- _WHAT YOU ARE ASKED TO DO_:
For each line in the records that contains "computer", make a copy.

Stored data
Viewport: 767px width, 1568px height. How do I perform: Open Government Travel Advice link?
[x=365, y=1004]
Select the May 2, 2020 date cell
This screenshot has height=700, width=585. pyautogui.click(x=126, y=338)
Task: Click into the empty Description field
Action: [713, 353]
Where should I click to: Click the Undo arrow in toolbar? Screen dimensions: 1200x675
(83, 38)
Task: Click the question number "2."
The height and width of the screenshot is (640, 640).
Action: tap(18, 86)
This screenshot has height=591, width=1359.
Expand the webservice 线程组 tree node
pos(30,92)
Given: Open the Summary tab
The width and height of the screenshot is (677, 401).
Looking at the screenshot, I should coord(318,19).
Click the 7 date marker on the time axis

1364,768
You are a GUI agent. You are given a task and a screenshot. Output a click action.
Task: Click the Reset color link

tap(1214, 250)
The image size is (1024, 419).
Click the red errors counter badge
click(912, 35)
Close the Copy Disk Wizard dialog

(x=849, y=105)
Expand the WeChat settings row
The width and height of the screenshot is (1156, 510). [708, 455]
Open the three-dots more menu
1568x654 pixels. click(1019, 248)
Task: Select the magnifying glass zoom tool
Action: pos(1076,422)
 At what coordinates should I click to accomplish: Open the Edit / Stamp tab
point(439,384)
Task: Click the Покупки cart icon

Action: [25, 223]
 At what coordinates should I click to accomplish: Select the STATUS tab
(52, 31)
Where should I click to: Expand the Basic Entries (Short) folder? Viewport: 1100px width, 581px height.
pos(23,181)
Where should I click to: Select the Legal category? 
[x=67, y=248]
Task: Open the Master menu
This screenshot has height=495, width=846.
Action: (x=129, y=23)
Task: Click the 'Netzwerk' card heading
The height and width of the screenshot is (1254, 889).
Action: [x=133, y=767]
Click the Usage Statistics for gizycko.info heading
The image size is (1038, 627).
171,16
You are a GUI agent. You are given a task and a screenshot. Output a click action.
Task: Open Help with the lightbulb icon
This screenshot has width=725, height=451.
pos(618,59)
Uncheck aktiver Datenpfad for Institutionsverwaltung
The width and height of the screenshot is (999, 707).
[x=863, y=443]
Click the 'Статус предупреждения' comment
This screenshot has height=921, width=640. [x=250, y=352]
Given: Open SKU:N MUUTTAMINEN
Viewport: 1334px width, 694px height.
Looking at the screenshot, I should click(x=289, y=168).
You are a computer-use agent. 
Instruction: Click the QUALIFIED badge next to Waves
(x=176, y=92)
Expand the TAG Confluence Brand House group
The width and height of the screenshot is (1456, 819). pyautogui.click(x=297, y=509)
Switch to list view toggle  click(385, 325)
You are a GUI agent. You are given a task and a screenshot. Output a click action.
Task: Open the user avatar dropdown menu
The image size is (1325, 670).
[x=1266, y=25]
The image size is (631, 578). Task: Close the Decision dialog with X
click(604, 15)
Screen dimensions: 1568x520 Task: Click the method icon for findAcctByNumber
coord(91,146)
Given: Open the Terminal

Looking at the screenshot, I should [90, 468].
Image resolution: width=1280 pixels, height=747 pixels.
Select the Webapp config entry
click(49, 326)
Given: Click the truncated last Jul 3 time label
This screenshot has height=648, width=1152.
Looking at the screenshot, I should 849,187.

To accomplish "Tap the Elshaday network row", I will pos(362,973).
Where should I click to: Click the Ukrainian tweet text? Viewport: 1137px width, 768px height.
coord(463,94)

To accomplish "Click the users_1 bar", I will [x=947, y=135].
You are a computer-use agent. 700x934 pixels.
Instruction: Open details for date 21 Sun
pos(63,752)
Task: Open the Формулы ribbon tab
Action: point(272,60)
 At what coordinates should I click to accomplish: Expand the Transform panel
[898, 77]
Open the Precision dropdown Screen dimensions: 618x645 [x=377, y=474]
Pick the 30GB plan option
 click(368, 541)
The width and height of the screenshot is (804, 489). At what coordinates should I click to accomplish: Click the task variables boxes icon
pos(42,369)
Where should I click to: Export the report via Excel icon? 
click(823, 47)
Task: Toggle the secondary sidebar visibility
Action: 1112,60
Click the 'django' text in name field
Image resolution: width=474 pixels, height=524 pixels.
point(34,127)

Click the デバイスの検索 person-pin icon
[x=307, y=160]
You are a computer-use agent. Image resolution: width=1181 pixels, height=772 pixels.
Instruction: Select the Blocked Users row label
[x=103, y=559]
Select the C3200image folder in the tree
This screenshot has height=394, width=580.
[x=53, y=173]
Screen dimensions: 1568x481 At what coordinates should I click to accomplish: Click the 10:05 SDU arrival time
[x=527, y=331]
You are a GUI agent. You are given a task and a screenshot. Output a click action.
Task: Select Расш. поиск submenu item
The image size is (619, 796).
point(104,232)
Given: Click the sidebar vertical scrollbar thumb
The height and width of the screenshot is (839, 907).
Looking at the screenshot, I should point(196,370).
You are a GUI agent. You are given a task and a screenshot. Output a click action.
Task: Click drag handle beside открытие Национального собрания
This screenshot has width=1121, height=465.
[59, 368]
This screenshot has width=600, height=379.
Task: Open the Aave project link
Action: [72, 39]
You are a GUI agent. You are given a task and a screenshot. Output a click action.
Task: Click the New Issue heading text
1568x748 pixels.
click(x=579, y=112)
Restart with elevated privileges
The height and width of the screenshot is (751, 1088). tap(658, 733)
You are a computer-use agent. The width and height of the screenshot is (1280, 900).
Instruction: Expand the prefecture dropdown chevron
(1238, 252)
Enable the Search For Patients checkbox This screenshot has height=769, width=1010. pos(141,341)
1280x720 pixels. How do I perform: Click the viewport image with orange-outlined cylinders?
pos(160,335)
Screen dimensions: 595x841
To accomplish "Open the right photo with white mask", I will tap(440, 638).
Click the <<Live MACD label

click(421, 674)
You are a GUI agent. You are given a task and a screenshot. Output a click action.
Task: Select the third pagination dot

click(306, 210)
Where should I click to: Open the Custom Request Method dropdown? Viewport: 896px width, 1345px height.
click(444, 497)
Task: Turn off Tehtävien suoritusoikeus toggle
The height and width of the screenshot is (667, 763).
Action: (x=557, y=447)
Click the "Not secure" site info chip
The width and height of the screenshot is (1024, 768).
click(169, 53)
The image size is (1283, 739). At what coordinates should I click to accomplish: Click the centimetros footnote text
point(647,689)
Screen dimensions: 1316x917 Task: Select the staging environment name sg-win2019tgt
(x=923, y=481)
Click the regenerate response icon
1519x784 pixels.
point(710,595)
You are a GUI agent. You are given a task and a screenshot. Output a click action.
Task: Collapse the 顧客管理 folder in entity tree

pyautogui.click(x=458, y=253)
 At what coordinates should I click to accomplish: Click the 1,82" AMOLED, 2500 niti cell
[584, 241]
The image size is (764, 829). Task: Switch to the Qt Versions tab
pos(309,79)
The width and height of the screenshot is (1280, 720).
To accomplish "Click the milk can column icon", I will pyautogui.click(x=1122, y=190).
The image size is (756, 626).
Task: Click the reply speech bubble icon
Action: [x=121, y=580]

- _RESPONSE FOR THIS EXERCISE_:
You are a computer-use agent. 
You are a computer-use agent. 700x934 pixels.
You are a computer-use agent. Image resolution: width=1181 pixels, height=772 pixels.
You are a computer-use agent. The width and height of the screenshot is (1280, 900).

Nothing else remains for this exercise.